Yeah, I didn't quite understand why if sg was valid, why dereferencing
*(sg + 1)->page would crap out :/
> Also, your patch makes the code almost totally unreadable, with that
> subtle issue of the "if (bvprv && cluster)" case not triggering on the
> first case, so the NULL initial sg is "safe".
Hmm I think it's quite readable, but perhaps that's just me :-). The
first is much cleaner, and the last part just reads 'if sg is not set
yet, set to list. otherwise, goto next entry'.
> So at a guess, I think the *real* problem is simply that the passed-in
> sglist was just too small. What guarantees that the sg list allocation
> (apparently done by scsi_alloc_sgtable()) is big enough?
>
> If I read things right, scsi_alloc_sgtable() will allocate "cmd->use_sg"
> SG enties, no? But I also notice that it does not seem to initialize the
> SG allocation, so those SG entries contain random crap - including,
> perhaps, a random - and bogus - chain pointer in sg->page..
Right, we allocate an sgtable that will hold ->use_sg entries, which
contains request->nr_phys_segments. And that should definitely fit.

_Excerpted records_.
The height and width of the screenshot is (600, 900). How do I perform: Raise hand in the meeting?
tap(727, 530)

...

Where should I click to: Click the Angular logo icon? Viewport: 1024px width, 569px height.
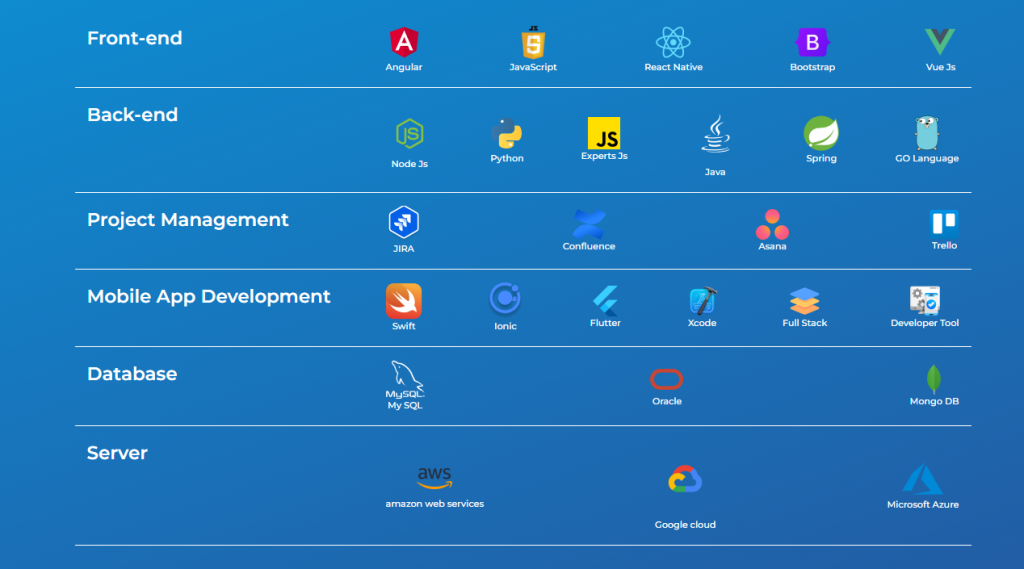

_Written exercise_.
Resume the mailing-list reply about the scatter-gather table allocation from the point where it stops. The records have no role here.

_Exercise output_.
Regarding the init of the sglist, that was the revert I was talking
about. We do need that memset() in there, so all those sg entries will
be properly zeroed.
> Yes, we set sh->page *if* we create a chain, but if we don't chain, we
> leave the old random contents around which in turn may include old and
> stale chain pointers. Or am I missing something?
>
> So when you added that "memset(sg, 0, sizeof(*sg))" into blk_rq_map_sg(),
> you did it way too late - it needs to be done when the sg chain is
> allocated, and for every entry (and then the "link" entry needs to be
> linked in separately)
>
> I think.
Yep, and that is what Ingo did test as well and it worked. For that
case, now libata is crapping out elsewhere in sg_next().